Group sales are JPY377.7 billion ($A4.8 billion), with 956 staff employed across 26 sites globally, including Melbourne-based subsidiary, Daiei Australia. 

Having rearranged its business portfolio and strengthened business foundations, KPP says its objective for the next 3 financial years is to “accelerate business expansion and advance an M&A strategy in the Asia-Pacific region.”

Commentary by Andy McCourt: It had to happen at some time and if this deal is not exactly 'cheap' - it does seem a good bargain for KPP. While 7 cents a share for stock trading at 5.3 cents may seem reasonable, The KPP offer would pay 4.3 cents for each share with the rest made up from asset sales and cash 'surplus' under the Scheme of Arrangement. This is why it's called a 'Scheme' and not a takeover offer. Such schemes are not unheard of and are often described as 'asset re-structuring' but nonetheless are not the same as a straight on or off-market takeover bid. Also, the directors control 26.6% of the voting shares. They 'unanimously' have recommended all shareholders accept the offer.

CEO David Martin told wideformatonine.com that: "The fact that asset sales and cash is being re-distributed to shareholders makes no difference to the KPP offer. No one buys excess land and cash when they buy a company - they typically want the operating company and the prospect for growth. KPP is buying a great asset and brand, but are paying an acceptable multiple for a paper merchant in this market."

Martin estimates that there would be 'very few' smaller shareholders left who paid pre-2011 prices for shares.
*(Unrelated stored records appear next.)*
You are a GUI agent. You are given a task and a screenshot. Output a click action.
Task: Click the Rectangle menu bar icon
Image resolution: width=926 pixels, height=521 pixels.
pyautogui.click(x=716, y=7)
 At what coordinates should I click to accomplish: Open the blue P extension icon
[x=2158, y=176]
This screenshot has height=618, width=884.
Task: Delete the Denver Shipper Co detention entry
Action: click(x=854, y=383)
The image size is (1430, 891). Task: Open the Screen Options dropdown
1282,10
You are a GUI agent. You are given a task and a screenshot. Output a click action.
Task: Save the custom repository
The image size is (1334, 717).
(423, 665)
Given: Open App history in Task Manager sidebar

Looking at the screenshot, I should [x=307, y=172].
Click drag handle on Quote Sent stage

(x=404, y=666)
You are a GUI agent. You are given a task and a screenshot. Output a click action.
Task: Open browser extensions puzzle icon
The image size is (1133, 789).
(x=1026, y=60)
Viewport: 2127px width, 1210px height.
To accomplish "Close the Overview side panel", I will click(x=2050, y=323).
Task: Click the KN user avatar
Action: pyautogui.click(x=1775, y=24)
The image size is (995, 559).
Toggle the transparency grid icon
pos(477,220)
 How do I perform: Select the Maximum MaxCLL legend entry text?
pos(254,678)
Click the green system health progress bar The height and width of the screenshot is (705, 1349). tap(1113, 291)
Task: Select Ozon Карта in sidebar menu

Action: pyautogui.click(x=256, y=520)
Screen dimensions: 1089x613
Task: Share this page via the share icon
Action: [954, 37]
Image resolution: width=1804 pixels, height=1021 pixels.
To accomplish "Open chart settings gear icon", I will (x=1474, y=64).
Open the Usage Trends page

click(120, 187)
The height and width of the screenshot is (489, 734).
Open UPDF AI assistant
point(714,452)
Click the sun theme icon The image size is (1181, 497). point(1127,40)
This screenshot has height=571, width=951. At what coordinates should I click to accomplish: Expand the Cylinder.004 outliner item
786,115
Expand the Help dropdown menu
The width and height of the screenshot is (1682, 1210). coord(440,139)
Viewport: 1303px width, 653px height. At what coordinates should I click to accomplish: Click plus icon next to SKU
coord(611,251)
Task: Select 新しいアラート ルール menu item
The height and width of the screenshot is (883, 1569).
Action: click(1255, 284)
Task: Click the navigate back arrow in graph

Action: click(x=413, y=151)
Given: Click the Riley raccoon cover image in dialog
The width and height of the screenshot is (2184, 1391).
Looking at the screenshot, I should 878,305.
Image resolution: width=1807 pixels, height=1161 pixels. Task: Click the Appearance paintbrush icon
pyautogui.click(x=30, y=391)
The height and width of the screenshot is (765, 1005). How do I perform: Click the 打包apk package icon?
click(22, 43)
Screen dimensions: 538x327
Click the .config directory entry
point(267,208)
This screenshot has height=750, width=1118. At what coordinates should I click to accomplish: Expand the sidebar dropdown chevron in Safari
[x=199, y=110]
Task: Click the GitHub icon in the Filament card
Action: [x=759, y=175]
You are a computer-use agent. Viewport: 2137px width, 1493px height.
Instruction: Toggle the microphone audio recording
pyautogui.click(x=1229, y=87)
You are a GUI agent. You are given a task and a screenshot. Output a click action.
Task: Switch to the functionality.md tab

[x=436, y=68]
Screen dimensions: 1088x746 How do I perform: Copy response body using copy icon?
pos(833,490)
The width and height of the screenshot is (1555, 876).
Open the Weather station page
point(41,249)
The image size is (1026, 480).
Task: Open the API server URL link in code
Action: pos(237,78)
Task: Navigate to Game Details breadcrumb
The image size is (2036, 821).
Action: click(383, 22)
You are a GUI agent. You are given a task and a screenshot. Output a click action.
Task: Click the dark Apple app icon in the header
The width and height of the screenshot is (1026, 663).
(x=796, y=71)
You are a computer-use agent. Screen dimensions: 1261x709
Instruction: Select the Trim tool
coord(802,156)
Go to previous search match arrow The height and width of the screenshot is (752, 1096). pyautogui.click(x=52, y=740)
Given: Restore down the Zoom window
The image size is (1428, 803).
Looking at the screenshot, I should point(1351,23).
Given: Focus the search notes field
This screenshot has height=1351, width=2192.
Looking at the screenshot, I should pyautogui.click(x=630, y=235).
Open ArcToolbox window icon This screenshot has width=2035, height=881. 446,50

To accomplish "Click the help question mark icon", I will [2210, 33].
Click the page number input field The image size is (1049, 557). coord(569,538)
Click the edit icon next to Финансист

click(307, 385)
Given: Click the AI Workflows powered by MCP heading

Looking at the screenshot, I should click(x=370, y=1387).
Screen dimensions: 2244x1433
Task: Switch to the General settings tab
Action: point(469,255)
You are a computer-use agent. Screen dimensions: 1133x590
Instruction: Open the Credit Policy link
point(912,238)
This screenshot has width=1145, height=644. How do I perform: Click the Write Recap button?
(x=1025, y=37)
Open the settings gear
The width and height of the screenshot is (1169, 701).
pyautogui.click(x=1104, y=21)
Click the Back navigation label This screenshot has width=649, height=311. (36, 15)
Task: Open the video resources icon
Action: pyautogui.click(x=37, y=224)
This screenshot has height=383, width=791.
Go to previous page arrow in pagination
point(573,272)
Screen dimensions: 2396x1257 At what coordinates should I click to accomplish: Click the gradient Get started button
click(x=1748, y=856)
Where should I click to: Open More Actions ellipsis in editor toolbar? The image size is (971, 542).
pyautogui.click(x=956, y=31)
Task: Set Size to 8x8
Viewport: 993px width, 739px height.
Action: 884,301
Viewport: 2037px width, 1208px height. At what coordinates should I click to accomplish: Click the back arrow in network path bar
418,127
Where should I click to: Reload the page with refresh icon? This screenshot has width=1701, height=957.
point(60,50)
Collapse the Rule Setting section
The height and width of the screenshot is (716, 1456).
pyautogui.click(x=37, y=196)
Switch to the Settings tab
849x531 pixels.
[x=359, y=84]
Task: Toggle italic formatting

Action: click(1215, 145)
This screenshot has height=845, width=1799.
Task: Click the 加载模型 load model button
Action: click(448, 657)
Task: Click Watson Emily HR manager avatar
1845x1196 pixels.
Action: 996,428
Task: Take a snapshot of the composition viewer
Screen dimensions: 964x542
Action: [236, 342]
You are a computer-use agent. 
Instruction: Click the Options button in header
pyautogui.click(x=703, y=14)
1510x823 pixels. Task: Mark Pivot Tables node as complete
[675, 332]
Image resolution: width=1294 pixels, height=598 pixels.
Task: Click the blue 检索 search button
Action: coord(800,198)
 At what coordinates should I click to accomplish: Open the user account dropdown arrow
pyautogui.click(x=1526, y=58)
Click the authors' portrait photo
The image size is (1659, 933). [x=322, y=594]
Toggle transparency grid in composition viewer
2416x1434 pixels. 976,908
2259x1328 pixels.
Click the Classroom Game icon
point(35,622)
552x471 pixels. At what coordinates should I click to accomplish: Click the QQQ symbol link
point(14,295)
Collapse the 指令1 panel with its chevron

After the vexed issue of the hybrid step-up shares was resolved 3 years ago, Spicers became effectively a new local company and most shareholders would have bought in at around 4.5 cents per share, and most shareholders in the top 20 are relatively new holders, unlike Coastal Capital (who have directors on the board and are part of the 'unanimity').  Ironically, Spicers has been performing well and has a good cash position under David Martin. Sign & Display is a good performer, but still only around 25% of revenues compared to printing & packaging. It would be expected for the shares to rise in value.

If this were a straight off-market takeover, KPP - a very fine paper company with excellent environmental credentials - would be looking at the close price and adding 35-40% to it to acquire Spicers. That's 7.15 to 7.42 cents a share. Having acquired Spicers and then paid shareholders, they could then sell the assets and properties and use the cash if they so wish, but they don't want land in Singapore and Tasmania - they want an operating company. Shareholders, will receive an explanatory booklet in May and vote on the Scheme in June. At least 75% of votes cast must be in favour of the Scheme and at least 50% of members need to vote, in person or by proxy. Martin feels they have these numbers: "We used to have 36,500 names on the share register; today it is around 5,500. Of these, there would be few who could sell or are willing to sell on or off-market, enough to trigger a take-over based on statutory acceptances. This is why the KPP Scheme is a great deal for shareholders, they are receiving about $147 million for a company with market cap of $125 million at 5.5 cents a share. Otherwise, Spicers could be waiting 2.5 to 3 years for shares to reach 7 cents."

And the goodwill for the iconic Spicers name and distribution network? "There is some allowance for goodwill in the offer, they are getting a great brand and restructured company no doubt. Also, especially in wide format hardware which will be new to KPP, we will be introducing them to new suppliers and technologies that they can spread to their Asian operations. They are prepared to invest and grow the Spicers business," says Martin.

It will be interesting to see how the shares trade in the lead-up to June's vote. The rise might be attributed to some shareholders wanting 'jam today' at 6.3 or 6.5 cents instead of waiting  5 or 6 months for 7 cents. Also interesting will be to see if David Martin stays on as CEO to continue the great turn-around work he has thus far accomplished.

This could be the happy ending of the tale of woe that became the post-Amcor PaperlinX, then Spicers. Someone should write a book about it.